START Material for this task

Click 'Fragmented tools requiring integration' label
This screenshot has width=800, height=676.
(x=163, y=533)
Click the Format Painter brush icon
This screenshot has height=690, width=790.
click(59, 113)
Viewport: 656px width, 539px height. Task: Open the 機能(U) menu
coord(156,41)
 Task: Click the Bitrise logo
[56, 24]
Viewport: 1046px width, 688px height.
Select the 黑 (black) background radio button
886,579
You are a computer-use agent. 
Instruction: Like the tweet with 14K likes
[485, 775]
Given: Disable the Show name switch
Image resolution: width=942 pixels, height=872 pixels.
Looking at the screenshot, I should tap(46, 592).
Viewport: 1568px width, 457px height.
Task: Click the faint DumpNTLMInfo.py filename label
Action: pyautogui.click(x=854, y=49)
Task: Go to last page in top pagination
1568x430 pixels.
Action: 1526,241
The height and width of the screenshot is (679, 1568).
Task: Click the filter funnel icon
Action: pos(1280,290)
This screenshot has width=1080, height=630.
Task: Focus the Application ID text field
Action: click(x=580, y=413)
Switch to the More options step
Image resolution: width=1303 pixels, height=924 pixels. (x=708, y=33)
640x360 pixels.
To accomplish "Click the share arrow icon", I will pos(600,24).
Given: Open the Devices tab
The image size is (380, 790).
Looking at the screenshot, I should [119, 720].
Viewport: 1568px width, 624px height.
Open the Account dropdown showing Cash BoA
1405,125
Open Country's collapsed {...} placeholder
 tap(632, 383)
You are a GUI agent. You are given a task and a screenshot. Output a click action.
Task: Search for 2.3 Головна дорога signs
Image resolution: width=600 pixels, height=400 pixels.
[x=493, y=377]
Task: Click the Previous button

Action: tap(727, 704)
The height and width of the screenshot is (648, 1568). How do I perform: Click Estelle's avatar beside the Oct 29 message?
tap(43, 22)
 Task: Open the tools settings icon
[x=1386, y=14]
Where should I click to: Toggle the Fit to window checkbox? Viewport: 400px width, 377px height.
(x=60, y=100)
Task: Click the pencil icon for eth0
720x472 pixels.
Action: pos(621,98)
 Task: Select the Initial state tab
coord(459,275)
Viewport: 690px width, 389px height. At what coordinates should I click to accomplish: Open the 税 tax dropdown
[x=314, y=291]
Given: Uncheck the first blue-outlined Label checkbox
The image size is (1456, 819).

END Material for this task

Exercise directions — Your job is to retype all of the material exactly.

Task solution —
Click 'Fragmented tools requiring integration' label
This screenshot has width=800, height=676.
(x=163, y=533)
Click the Format Painter brush icon
This screenshot has height=690, width=790.
click(59, 113)
Viewport: 656px width, 539px height. Task: Open the 機能(U) menu
coord(156,41)
 Task: Click the Bitrise logo
[56, 24]
Viewport: 1046px width, 688px height.
Select the 黑 (black) background radio button
886,579
You are a computer-use agent. 
Instruction: Like the tweet with 14K likes
[485, 775]
Given: Disable the Show name switch
Image resolution: width=942 pixels, height=872 pixels.
Looking at the screenshot, I should tap(46, 592).
Viewport: 1568px width, 457px height.
Task: Click the faint DumpNTLMInfo.py filename label
Action: pyautogui.click(x=854, y=49)
Task: Go to last page in top pagination
1568x430 pixels.
Action: 1526,241
The height and width of the screenshot is (679, 1568).
Task: Click the filter funnel icon
Action: pos(1280,290)
This screenshot has width=1080, height=630.
Task: Focus the Application ID text field
Action: click(x=580, y=413)
Switch to the More options step
Image resolution: width=1303 pixels, height=924 pixels. (x=708, y=33)
640x360 pixels.
To accomplish "Click the share arrow icon", I will pos(600,24).
Given: Open the Devices tab
The image size is (380, 790).
Looking at the screenshot, I should [119, 720].
Viewport: 1568px width, 624px height.
Open the Account dropdown showing Cash BoA
1405,125
Open Country's collapsed {...} placeholder
 tap(632, 383)
You are a GUI agent. You are given a task and a screenshot. Output a click action.
Task: Search for 2.3 Головна дорога signs
Image resolution: width=600 pixels, height=400 pixels.
[x=493, y=377]
Task: Click the Previous button

Action: tap(727, 704)
The height and width of the screenshot is (648, 1568). How do I perform: Click Estelle's avatar beside the Oct 29 message?
tap(43, 22)
 Task: Open the tools settings icon
[x=1386, y=14]
Where should I click to: Toggle the Fit to window checkbox? Viewport: 400px width, 377px height.
(x=60, y=100)
Task: Click the pencil icon for eth0
720x472 pixels.
Action: pos(621,98)
 Task: Select the Initial state tab
coord(459,275)
Viewport: 690px width, 389px height. At what coordinates should I click to accomplish: Open the 税 tax dropdown
[x=314, y=291]
Given: Uncheck the first blue-outlined Label checkbox
The image size is (1456, 819).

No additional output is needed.